/zeps

ZeroMQ Enterprise Publish-Subscribe (ZEPS)

Primary LanguageCMozilla Public License 2.0MPL-2.0

ZeroMQ Enterprise Publish-Subscribe - ZEPS

ZEPS is a broker-based publish-and-subscribe design that offers both high-speed low-latency pub-sub, and persistent journalled pub-sub, automatically switching clients from low gear to high gear according to their capabilities. ZEPS is compatible with multicast protocols like NORM and PGM, and has extensible subscription matching.

Note that this is a concept wire-frame. There is no ZEPS broker at this stage. ZEPS is intended to be packaged into the ZeroMQ broker project (zbroker), which is an embeddable broker library that can be wrapped in arbitrary languages for deployment.

Problem Statement

The built-in ZeroMQ PUB-SUB pattern is tuned for high frequency, low-latency, transient data (the radio broadcast model). This model is extremely scalable, and requires no mediation (brokers). It also maps directly to multicast protocols like PGM and NORM.
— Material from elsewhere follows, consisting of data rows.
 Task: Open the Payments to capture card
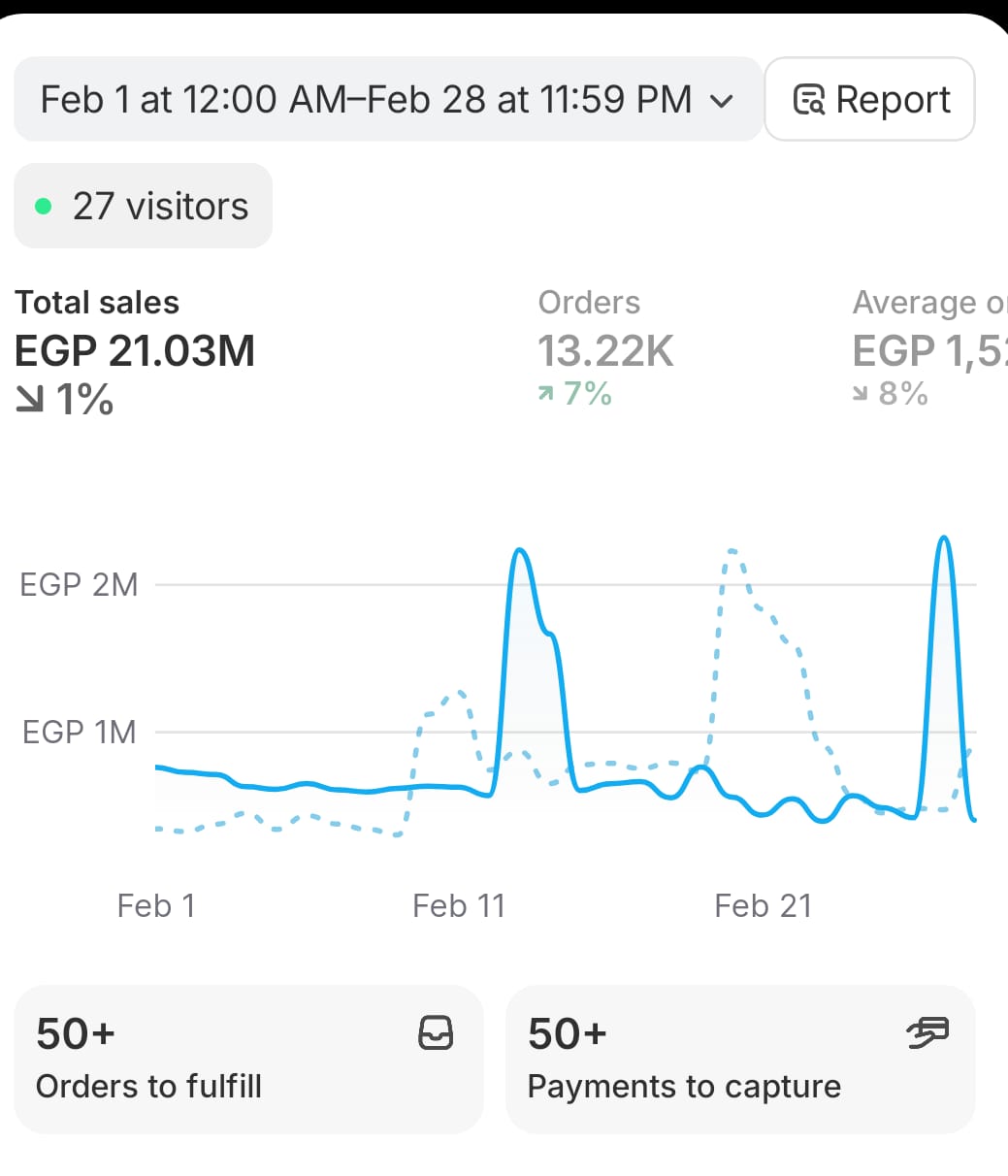(739, 1060)
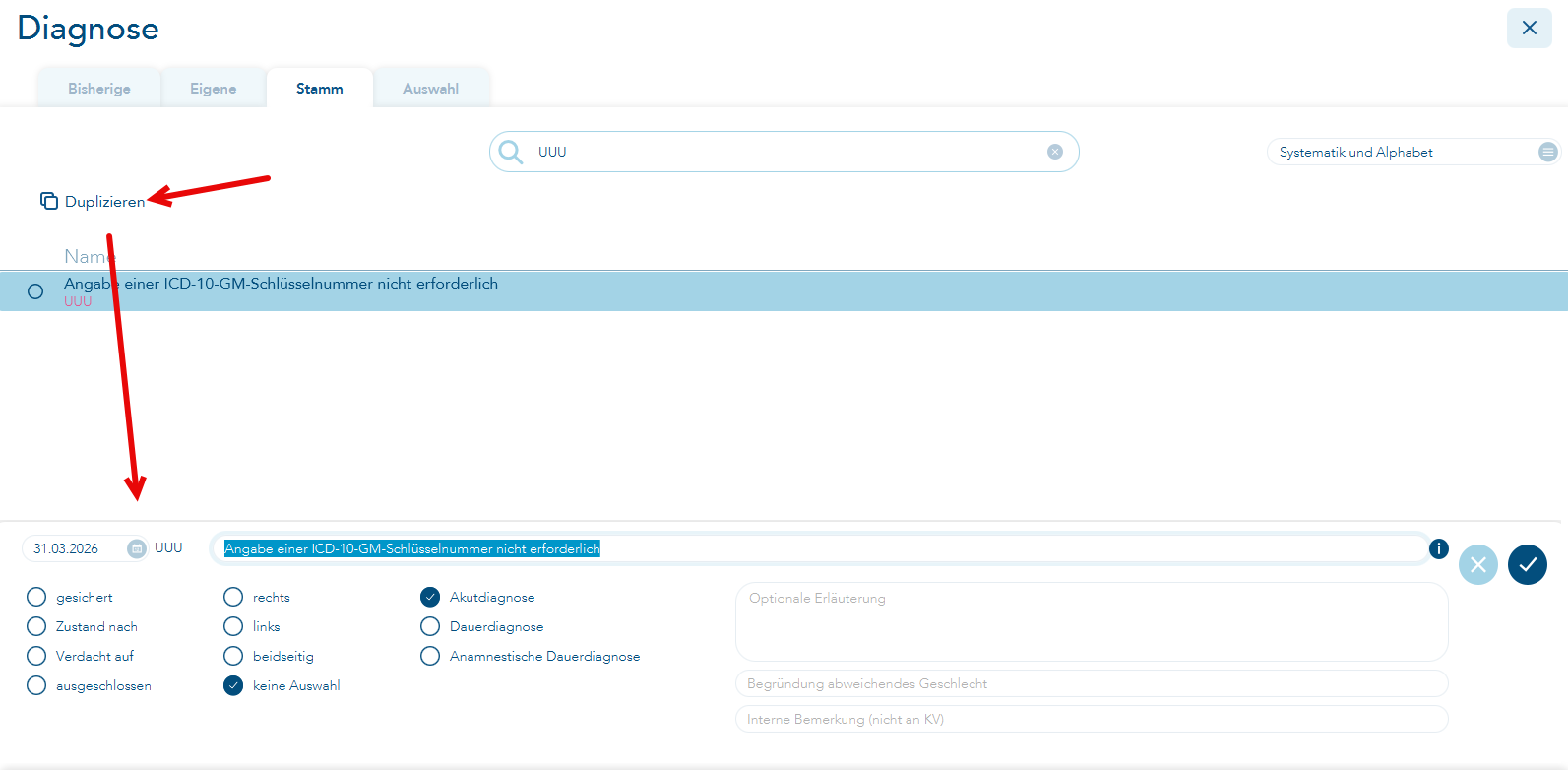Select the gesichert option

point(36,597)
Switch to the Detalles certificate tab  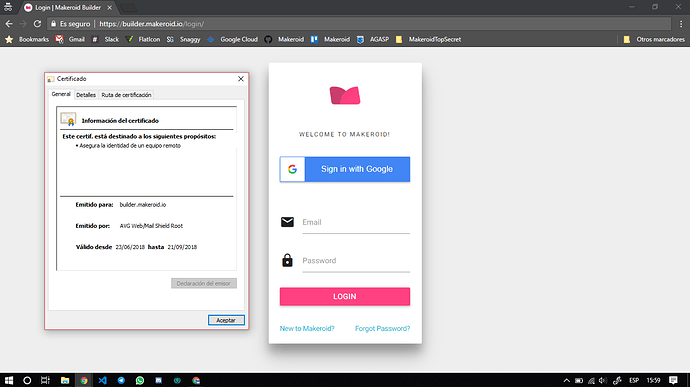[86, 95]
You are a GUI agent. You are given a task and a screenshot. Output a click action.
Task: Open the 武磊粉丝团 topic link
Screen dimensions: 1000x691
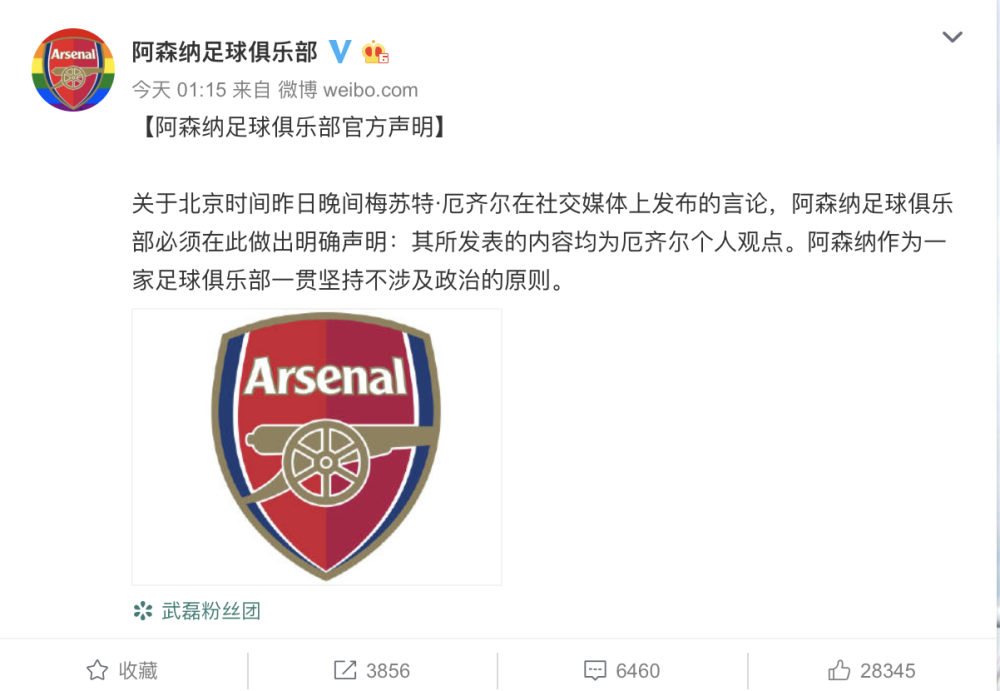[x=211, y=611]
However, the PUB-SUB pattern has two scalability features that become anti-features, when scale, volume, and low-latency are not so important:

  • The pattern keeps no message state, so subscribers will lose arbitrary numbers of messages when they start-up. This is called the "late joiner syndrome".

  • The pattern deals with slow subscribers, or congested networks, by dropping messages. This can lead to gaps that are hard to detect, and very hard to recover from.

It is thus a frequent demand from users: "how does one do reliable publish-subscribe with ZeroMQ?"

ZEPS is an answer to this question.

Overall Design

ZEPS is a broker-based design. It connects a set of clients, which can both subscribe and publish, independently.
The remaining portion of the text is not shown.